Peningkatan Pembantaian
Berikut adalah beberapa peristiwa dan perang besar yang melibatkan jatuhnya syahid, berdasarkan sumber resmi dari Pusat Informasi Nasional Palestina:
- Nakbah (1948): 15.000 syahid.
- Naksah (1967): antara 15.000 hingga 25.000 syahid Palestina dan Arab.
- Intifada Batu (1987-1991): 1.550 syahid.
- Intifada Al-Aqsa (2000-2004): 4.460 syahid.
- Pertempuran Al-Furqan (2008-2009): 1.430 syahid.
- Pertempuran Hajarah As-Sijil (2012): 180 syahid.
- Pertempuran Al-‘Asf Al-Makoul (2014): 2.300 syahid.
- Pertempuran Saif Al-Quds (2021): 250 syahid.
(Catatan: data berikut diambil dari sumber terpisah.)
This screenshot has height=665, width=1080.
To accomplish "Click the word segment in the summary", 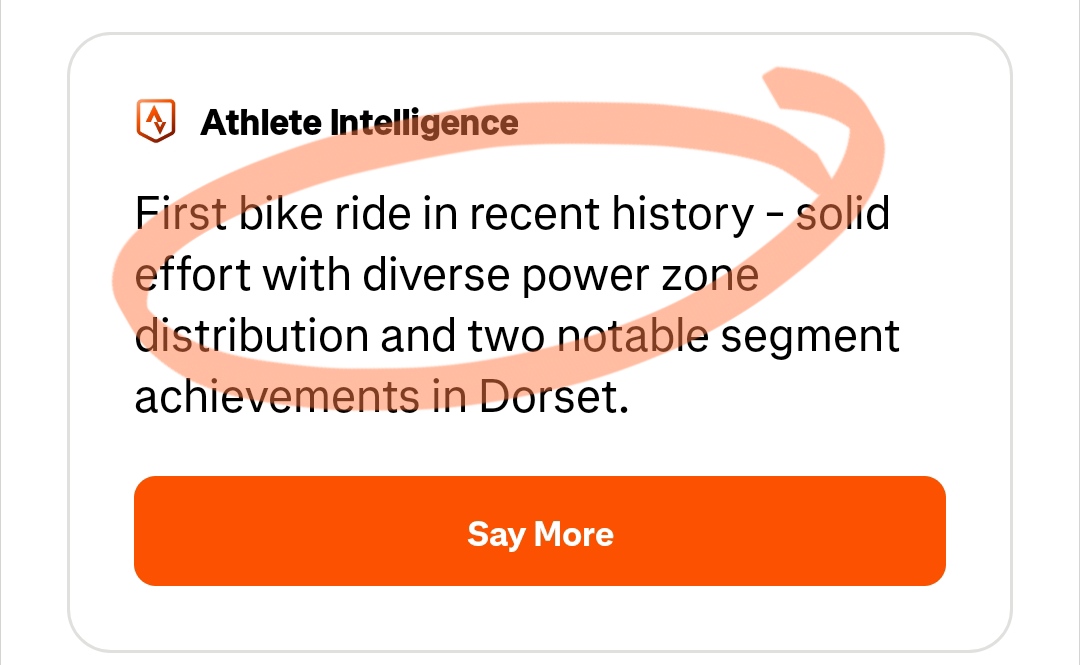I will click(x=810, y=337).
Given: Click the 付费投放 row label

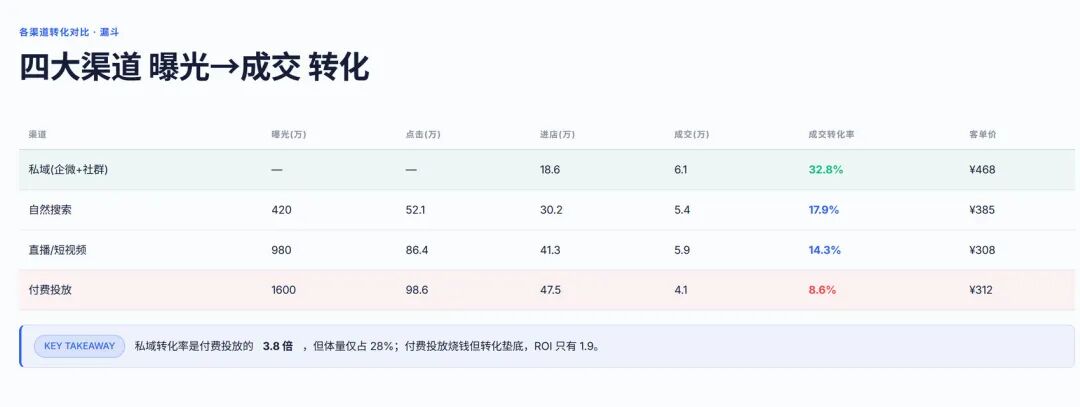Looking at the screenshot, I should point(45,290).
- Pertempuran Tsunami Al-Aqsa sejak 7 Oktober 2023 hingga kini: 45.885 syahid.
Selain itu, ribuan syahid juga jatuh di Tepi Barat sejak Intifada Al-Aqsa hingga saat ini.
Legitimasi Internasional
Dalam pandangannya terhadap angka-angka tersebut, Profesor As’ad Al-Awwiwi, seorang pakar masalah Palestina dan Direktur Universitas Terbuka Al-Quds di Bethlehem, menyatakan bahwa selama ada penjajahan, akan ada syahid yang memperjuangkan kemerdekaan.
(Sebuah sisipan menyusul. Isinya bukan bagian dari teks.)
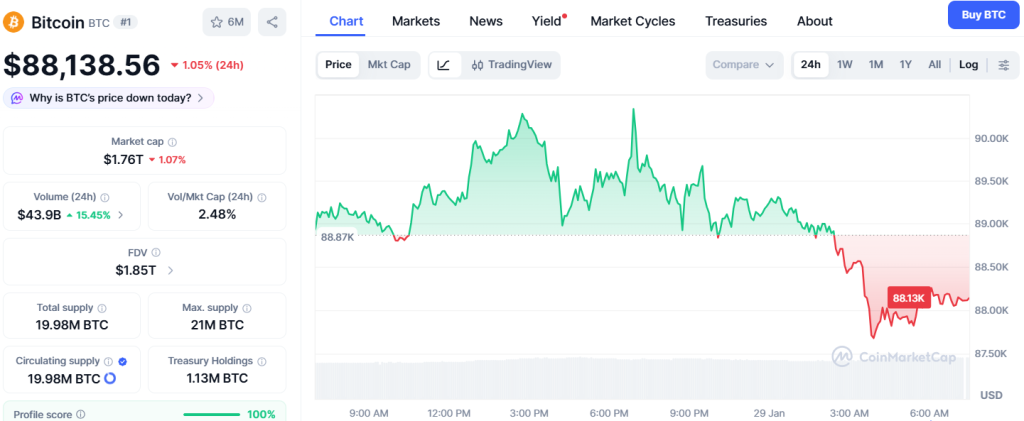Click the circulating supply verified badge
1024x421 pixels.
[122, 361]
Al-Awwiwi menambahkan, “Saatnya bagi rakyat Palestina untuk terbebas dari penjajahan, dan dunia – khususnya dunia Barat dan Amerika Serikat – yang berlaku dua standar harus mengakui hak-hak mereka.”
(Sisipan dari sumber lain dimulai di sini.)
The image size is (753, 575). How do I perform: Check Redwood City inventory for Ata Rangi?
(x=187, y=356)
Dia juga menyebutkan bahwa dunia Barat adalah mitra penjajahan dalam kejahatannya, dan sudah saatnya menghentikan dukungan terhadap penjajahan serta berhenti memberi legitimasi bagi pembunuhan dan perusakan melalui dukungan militer, material, dan politik, terutama di dalam Dewan Keamanan PBB.
Al-Awwiwi menegaskan bahwa agresi terhadap Gaza “membuka mata dunia terhadap Israel sebagai negara berdarah yang melakukan teror terhadap rakyat Palestina, dengan jumlah syahid yang sangat besar ini membuktikan sifat penjajahan ini yang didasarkan pada penggantian dan pembersihan etnis sejak awal berdirinya negara tersebut.”
Meskipun menghadapi situasi yang sangat sulit, Al-Awwiwi tetap optimis bahwa kebebasan akan segera tercapai “dan darah yang mengalir akan berhenti sebagai harga kemerdekaan,” seraya menambahkan, “Tidak ada keamanan dan perdamaian di wilayah ini tanpa keamanan, keselamatan, kemerdekaan, dan stabilitas bagi rakyat Palestina.”
Ideologi Taurat
Di sisi lain, jurnalis Nwaf Al-Aamer berpendapat bahwa meningkatnya pembunuhan dan pembantaian serta penghapusan seluruh keluarga dari catatan sipil bertujuan untuk “diam-diam mewujudkan kebijakan pemindahan paksa rakyat Palestina,” dan menganggap dunia sebagai mitra dalam kejahatan tersebut melalui keheningannya.
Dia menambahkan bahwa apa yang terjadi di Palestina adalah “penerapan ide-ide Taurat dan prinsip Israel yang ingin membangkitkan proyek Taurat kuno, yang mengusung semboyan: ‘Batasmu Israel dari Sungai Efrat hingga Sungai Nil’,” merujuk pada peta yang dipublikasikan oleh pejabat Israel yang memperkuat pandangan ini.
Al-Aamer juga mengutip pernyataan dari salah satu pemimpin terkemuka Partai Likud, Menachem Begin, yang menjabat sebagai Perdana Menteri Israel antara tahun 1977 hingga 1983, yang menyatakan, “Batas negara Ibrani hanya ditentukan oleh senjata Ibrani.”
Dia juga mengacu pada pernyataan Menteri Keuangan Israel, Bezalel Smotrich, yang menyerukan untuk menghapuskan kota-kota di utara Tepi Barat seperti yang terjadi di Gaza, tanpa menutup kemungkinan bahwa pembantaian Israel akan terus berkembang dan meluas ke negara-negara Arab lainnya, termasuk Lebanon.